L’altra iniziativa, da me lanciata proprio con Claudia, il “Manifesto degli Espatriati“, ha raccolto l’interesse de L’Espressoonline, oltre a diverse centinaia di firme e sottoscrizioni da tutto il mondo (Nuova Zelanda compresa!), che puntiamo a far crescere nelle prossime settimane. Un sentito “grazie” a tutti coloro che hanno appoggiato questa iniziativa!

Intanto il mondo ci osserva: ben due emittenti francesi, Radio France Internationale (Rfi) ed EuRadio Nantes si sono occupate del tema “brain drain” italiano. In entrambi i casi ho personalmente contribuito alle loro ricerche: con Rfi attraverso materiale di background, con EuRadio mediante un’intervista. Dall’estero continuano insomma a studiare con molta attenzione questo sperpero incredibile di intelligenze, che inviamo ai quattro angoli della terra. Senza più garantire loro una possibilità di ritorno. E vi posso assicurare che, come si dice in gergo… there’s more to come!

Intanto, al di qua delle Alpi, che succede? Nulla, il vuoto cosmico. Impera, per dirlo con le parole di Andrea di Benedetto, leader dei Giovani Imprenditori di Cna, “un Paese corporativo, con barriere d’ingresso nel mondo del lavoro devastanti per un giovane“. Un Paese che conserva nell schiena, per dirla con Piero Calamandrei, “l’anchilosi dell’assuefazione agli inchini“. Un Paese di servi, dove giovani liberi, nati liberi e con la mente libera, fanno fatica ad emergere.

Risultano dunque ben poco stuzzicanti, alle orecchie dei nostri giovani espatriati, le parole del Presidente della Repubblica Giorgio Napolitano, che nella recente visita in Francia ha detto loro: “Arricchite le vostre esperienze all’estero e poi tornate in Italia, più forti di prima“. Loro ci hanno provato, ad esprimergli tutta la propria frustrazione… Stefania, 28 anni: “Siamo costretti a lasciare l’Italia, perché non c’è lavoro“; Luigi, 35 anni: “E’ frustrante sapere che le possibilità di rientrare siano pari a zero – e pensare che in altri Paesi gli studenti meritevoli sono accolti con il tappeto rosso“…

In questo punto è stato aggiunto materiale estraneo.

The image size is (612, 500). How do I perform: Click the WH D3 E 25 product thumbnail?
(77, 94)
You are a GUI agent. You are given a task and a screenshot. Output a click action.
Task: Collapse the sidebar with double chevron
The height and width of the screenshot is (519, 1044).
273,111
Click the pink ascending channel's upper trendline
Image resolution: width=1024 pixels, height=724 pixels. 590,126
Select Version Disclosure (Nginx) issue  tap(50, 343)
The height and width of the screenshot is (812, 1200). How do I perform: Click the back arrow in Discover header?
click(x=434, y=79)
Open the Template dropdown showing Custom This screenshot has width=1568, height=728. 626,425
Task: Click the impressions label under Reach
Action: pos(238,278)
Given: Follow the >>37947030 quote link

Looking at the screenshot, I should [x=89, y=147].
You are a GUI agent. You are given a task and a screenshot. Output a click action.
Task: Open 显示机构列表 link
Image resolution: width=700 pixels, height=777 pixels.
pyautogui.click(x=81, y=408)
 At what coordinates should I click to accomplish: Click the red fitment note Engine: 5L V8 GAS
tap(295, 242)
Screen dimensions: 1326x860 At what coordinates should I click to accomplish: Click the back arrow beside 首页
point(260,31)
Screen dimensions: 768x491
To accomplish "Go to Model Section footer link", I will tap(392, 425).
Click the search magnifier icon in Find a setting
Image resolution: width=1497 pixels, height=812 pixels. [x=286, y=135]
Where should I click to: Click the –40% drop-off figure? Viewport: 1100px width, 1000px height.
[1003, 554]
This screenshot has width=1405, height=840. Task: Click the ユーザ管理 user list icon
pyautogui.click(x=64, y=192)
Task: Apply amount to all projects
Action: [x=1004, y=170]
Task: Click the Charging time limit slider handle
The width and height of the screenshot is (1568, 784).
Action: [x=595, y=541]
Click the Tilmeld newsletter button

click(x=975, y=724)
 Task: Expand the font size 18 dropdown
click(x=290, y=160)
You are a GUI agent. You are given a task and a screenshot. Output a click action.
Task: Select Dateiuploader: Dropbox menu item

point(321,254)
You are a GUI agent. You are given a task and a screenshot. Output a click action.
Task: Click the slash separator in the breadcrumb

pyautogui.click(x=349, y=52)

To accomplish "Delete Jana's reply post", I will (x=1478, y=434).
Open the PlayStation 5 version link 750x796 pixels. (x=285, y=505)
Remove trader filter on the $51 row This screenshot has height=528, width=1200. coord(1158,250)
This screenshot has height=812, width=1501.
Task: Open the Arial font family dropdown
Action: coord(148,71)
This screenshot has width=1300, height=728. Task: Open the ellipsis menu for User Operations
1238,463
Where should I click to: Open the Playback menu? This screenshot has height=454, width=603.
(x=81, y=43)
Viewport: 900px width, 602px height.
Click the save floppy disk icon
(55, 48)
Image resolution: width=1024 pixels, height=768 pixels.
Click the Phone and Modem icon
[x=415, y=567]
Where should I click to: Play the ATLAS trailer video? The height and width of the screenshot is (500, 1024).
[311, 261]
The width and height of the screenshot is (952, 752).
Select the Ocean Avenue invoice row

Perché bisogna avere il coraggio di guardarla in faccia, la situazione italiana. In tutta la sua drammaticità… statica drammaticità: secondo gli ultimi dati Istat, il tasso di disoccupazione giovanile è leggermente sceso ad agosto, mantenendosi su livelli comunque altissimi (25,9%). In Europa fanno peggio di noi solo Spagna, Irlanda, Ungheria e Slovacchia. Il Ministro del Welfare Maurizio Sacconi continua a ripetere -come un disco rotto- che i giovani devono accettare qualsiasi lavoro, dimenticando che un Paese che funziona è quello che mette in grado i suoi giovani più qualificati di farsi classe dirigente. Sacconi dimentica che questo non è un privilegio concesso solamente alla sua, di generazione… Il Ministro della Gioventù Giorgia Meloni annuncia intanto iniziative per il sostegno dei giovani (prestiti d’onore per gli studi universitari, fondi di garanzia per l’acquisto della casa, agevolazioni per le giovani imprese).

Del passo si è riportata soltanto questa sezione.